Can you reproduce the material from the line that has "Given: Choose the Base plan with Выбрать" through the line that has "Action: [998, 745]", renaming "CSV" to "JSON" and leaving everything else unchanged, with no other lines?

— BEGIN —

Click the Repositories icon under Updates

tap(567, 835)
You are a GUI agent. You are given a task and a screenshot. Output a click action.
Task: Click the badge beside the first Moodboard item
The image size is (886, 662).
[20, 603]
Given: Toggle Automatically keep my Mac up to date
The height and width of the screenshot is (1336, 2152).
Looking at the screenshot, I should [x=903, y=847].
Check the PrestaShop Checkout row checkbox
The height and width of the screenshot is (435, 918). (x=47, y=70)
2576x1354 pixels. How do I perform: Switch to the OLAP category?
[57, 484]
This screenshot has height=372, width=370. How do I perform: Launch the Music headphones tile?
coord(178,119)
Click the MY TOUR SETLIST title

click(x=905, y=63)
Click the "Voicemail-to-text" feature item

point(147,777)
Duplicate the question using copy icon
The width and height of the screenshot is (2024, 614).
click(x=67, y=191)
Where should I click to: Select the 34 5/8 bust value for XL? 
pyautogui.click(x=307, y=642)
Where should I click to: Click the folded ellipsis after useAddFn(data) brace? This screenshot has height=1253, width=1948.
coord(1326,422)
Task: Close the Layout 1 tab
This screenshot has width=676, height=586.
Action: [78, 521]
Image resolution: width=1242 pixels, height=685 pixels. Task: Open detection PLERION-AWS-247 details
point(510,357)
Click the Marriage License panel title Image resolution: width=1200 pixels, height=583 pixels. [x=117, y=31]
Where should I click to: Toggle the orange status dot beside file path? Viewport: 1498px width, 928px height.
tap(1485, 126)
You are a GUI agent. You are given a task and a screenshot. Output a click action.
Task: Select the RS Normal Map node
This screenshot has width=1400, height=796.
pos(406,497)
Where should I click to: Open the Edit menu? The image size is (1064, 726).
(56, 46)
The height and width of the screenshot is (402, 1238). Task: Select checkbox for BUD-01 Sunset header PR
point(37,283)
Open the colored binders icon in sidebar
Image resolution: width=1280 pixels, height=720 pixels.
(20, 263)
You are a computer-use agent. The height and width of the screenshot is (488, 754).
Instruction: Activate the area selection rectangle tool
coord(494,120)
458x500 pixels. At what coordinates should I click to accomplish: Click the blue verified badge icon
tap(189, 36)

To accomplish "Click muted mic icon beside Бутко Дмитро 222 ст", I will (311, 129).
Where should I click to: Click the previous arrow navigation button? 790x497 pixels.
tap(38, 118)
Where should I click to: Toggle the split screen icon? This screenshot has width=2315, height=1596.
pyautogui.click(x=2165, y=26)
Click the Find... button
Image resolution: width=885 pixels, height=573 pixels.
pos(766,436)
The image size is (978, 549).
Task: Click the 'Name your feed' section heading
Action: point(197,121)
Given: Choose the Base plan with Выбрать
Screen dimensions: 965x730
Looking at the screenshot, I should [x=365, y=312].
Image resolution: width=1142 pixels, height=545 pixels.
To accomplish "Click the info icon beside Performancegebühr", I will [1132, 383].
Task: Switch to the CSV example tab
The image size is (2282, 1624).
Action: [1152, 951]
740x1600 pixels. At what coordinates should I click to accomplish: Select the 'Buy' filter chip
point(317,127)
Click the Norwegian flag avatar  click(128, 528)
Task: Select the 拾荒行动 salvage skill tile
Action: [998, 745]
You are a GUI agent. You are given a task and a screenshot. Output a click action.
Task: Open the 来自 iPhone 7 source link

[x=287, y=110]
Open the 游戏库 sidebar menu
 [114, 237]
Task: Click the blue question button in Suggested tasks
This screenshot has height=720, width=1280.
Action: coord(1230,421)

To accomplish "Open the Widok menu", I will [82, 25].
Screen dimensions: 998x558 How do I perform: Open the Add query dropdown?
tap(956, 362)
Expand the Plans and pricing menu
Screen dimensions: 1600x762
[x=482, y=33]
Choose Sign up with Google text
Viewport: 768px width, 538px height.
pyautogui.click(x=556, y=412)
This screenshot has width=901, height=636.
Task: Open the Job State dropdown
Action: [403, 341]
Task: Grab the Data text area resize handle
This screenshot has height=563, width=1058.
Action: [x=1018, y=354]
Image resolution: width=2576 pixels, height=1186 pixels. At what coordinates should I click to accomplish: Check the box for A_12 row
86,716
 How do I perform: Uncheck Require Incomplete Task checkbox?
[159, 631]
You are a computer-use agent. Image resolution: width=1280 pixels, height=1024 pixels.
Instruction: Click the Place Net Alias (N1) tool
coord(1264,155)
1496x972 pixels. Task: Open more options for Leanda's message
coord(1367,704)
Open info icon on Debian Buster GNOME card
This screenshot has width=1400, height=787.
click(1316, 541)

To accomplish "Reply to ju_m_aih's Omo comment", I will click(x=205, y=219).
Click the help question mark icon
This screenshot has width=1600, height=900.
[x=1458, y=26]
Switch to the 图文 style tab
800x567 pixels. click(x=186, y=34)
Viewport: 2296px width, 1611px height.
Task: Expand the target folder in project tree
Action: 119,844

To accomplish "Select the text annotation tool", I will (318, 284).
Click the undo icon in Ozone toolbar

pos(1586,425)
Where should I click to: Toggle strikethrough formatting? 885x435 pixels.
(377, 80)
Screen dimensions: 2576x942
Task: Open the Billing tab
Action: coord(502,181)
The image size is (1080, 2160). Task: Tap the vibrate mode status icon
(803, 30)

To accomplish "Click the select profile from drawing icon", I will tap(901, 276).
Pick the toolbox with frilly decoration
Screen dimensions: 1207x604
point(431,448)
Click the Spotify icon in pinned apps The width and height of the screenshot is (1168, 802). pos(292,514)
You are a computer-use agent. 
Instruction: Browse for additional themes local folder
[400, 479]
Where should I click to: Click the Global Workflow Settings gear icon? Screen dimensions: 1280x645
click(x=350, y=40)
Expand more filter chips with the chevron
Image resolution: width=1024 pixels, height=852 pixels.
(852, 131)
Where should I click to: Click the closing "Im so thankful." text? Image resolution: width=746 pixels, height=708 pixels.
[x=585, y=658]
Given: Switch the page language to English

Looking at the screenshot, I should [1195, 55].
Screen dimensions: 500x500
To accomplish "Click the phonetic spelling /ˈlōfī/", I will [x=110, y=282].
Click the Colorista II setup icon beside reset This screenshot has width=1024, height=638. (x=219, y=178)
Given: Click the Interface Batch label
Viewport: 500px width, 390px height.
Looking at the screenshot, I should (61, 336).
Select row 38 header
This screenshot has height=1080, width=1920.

— END —

** Solution **
Given: Choose the Base plan with Выбрать
Screen dimensions: 965x730
Looking at the screenshot, I should [x=365, y=312].
Image resolution: width=1142 pixels, height=545 pixels.
To accomplish "Click the info icon beside Performancegebühr", I will [1132, 383].
Task: Switch to the JSON example tab
The image size is (2282, 1624).
Action: [1152, 951]
740x1600 pixels. At what coordinates should I click to accomplish: Select the 'Buy' filter chip
point(317,127)
Click the Norwegian flag avatar  click(128, 528)
Task: Select the 拾荒行动 salvage skill tile
Action: [998, 745]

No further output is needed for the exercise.